• [Action item A]:
In the raspberry chiffon squares recipe, how long should the pecan crust bake?
• [Action item B]:
Continue the raspberry chiffon squares recipe from where it stops.
━━ Reading passage
Low-Carb Raspberry Chiffon Squares

Photo © Laura Dolson
These raspberry jello squares made with cream cheese are easy to make and are a nice sugar-free, low-carb dessert. If you want to go "super-simple", they can be made without the pecan crust, but I think it adds a lot to the dessert.

Ingredients:

  • 1 small package raspberry sugar-free geletin dessert such as Jello brand (~.3 oz)
  • 1½ cups boiling water
  • 1 cup pecans
  • 2 tablespoons butter
  • Sugar substitute equal to ¼ cup sugar (zero carb sweetener such as liquid sucralose preferred)
  • pinch salt
  • 6 oz cream cheese cut up into pieces
  • ¼ teaspoon orange extract
  • 1 ½ cups fresh or unsweetened frozen raspberries

Preparation:

Preheat oven to 350 F

1. Dissolve raspberry geletin in boiling water.

2. Process pecans in a food processor and process to a coarse meal.

3. Add butter, salt, and sweetener and process until smooth

4. Press the pecan mixture into the bottom of a 9X9 square pan

5. Bake for 8-11 minutes, until lightly brown (watch carefully when it gets close)
━━━━
━━ Supplied entries
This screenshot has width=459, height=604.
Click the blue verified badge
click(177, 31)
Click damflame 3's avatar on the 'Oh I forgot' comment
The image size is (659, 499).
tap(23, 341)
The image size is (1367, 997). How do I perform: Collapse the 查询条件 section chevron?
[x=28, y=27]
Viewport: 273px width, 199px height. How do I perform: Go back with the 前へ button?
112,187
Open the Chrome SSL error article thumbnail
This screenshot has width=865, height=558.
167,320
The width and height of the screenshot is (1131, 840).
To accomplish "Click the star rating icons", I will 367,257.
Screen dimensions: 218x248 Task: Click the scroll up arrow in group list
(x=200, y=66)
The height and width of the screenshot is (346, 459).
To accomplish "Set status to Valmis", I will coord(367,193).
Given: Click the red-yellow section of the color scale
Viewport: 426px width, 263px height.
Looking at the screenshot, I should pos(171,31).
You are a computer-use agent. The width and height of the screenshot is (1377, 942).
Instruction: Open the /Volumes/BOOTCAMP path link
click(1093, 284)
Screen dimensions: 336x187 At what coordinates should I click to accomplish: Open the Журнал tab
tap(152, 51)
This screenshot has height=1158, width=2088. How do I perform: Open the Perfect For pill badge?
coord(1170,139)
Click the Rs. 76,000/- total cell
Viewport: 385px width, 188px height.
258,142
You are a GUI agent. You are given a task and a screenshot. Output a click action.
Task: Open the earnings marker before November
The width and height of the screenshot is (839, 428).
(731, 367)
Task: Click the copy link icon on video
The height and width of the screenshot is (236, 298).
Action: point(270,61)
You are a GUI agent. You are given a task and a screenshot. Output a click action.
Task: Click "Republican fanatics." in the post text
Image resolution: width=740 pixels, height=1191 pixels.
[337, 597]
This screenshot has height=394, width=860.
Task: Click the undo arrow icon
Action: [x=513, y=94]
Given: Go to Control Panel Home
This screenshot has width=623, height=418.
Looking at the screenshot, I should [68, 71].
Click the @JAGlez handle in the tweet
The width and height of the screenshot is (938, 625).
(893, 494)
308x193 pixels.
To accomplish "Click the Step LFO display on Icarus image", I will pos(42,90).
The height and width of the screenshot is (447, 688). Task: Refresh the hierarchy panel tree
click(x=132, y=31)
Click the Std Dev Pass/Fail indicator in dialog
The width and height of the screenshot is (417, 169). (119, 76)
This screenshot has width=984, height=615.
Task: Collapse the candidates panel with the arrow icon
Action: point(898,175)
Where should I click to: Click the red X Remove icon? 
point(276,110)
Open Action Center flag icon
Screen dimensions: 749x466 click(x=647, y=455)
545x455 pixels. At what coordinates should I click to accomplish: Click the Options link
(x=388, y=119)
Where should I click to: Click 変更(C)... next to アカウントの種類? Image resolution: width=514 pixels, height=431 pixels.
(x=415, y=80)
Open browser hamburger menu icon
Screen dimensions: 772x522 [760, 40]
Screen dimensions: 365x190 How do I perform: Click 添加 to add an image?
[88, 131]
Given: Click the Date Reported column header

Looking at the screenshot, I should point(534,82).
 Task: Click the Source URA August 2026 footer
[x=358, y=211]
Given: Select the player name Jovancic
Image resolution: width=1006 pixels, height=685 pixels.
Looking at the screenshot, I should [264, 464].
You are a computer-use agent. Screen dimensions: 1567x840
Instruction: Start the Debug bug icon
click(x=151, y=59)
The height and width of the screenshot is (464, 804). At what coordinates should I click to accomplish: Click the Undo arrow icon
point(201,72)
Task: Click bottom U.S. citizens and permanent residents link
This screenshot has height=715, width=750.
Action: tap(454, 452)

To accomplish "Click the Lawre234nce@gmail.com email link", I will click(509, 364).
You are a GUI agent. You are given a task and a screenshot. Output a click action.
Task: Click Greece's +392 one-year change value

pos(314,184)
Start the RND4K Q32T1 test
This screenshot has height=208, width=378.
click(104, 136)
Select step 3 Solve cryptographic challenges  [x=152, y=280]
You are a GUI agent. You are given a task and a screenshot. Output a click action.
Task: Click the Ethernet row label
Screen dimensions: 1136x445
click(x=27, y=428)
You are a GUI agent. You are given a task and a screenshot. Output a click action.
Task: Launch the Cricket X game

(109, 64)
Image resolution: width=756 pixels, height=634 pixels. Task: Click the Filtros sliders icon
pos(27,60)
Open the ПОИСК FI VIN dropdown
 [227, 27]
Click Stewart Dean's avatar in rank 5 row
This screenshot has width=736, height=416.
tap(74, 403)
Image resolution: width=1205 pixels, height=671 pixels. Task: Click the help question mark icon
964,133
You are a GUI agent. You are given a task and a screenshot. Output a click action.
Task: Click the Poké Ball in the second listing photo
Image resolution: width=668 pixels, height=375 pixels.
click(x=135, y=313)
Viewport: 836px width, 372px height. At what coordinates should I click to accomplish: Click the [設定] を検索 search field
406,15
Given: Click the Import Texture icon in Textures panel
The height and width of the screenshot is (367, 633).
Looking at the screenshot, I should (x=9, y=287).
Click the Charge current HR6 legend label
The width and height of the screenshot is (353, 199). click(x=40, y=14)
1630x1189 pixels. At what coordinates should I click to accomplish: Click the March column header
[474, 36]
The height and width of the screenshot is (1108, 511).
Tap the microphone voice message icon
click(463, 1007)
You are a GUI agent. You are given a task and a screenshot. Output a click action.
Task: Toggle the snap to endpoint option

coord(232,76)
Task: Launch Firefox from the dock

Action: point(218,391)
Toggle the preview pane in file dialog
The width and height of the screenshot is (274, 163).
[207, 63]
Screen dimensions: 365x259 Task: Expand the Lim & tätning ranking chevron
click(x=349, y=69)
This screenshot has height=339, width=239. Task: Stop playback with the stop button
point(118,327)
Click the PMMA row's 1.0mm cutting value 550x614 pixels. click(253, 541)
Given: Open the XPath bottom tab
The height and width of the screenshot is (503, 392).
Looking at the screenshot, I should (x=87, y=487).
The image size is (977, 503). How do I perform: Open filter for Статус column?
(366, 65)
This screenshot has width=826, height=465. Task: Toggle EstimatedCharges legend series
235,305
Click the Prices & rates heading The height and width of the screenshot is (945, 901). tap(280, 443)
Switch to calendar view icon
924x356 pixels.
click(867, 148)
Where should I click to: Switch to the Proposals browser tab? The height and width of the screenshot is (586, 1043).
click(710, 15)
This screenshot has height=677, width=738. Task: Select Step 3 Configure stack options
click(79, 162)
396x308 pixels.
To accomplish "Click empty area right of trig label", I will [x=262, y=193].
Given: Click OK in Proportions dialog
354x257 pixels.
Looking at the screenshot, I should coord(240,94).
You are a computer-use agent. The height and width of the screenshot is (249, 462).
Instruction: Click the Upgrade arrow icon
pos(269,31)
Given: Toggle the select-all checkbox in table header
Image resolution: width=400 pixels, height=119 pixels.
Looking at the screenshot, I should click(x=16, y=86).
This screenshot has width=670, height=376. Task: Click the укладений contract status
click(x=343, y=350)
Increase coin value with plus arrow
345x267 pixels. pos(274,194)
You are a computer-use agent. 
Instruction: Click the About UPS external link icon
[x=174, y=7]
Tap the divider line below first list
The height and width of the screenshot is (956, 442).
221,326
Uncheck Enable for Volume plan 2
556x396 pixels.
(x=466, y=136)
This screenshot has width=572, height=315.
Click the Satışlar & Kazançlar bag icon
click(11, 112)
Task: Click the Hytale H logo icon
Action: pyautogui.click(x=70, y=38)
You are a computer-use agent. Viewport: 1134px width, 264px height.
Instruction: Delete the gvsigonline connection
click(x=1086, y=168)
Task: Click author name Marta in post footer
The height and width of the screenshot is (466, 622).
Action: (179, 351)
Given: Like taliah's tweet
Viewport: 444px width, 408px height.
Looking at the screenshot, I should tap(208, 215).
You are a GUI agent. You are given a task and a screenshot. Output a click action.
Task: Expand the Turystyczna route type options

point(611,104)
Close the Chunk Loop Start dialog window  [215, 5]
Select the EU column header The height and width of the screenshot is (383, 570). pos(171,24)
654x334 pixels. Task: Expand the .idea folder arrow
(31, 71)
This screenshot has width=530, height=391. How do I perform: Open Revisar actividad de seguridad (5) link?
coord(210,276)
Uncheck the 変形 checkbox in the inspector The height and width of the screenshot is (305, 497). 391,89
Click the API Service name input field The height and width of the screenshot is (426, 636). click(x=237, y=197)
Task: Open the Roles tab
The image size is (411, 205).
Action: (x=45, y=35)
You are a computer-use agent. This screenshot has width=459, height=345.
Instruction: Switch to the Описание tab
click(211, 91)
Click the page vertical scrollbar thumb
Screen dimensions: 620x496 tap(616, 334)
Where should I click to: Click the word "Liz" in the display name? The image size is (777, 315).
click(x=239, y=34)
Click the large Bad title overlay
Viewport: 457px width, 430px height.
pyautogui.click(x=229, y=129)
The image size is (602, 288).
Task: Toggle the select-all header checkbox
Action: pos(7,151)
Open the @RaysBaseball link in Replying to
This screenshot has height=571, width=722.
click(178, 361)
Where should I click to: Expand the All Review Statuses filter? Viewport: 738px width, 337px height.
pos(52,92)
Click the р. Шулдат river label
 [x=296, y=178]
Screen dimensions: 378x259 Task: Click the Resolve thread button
━━━━
• [Answer box A]:
8 to 11 minutes, until lightly brown.

• [Answer box B]:
6. When geletin mixture is cooled to the point where you can comfortably stick your finger into it, add the orange extract and cream cheese and blend. You can use a stick blender, food processor, or regular blender.

7. Add 1 cup of the berries to mixture and pour into pan over the pecan crust.

8. Cool in the refrigerator for 10-20 minutes, until mixture is thickening but not set. Sprinkle the other half cup of raspberries across the top.

9. Cool until completely set, and cut into squares.

Nutritional Information: Each of nine squares has 2.5 grams effective carbohydrate plus 2.5 grams fiber, 3 grams protein, and 179 calories.

User Reviews

 5 out of 5
Super!, Guest Larbev

Made this for the first time. I can't eat fruit so simply omitted it, otherwise followed recipe. Awesome! We both absolutely love it!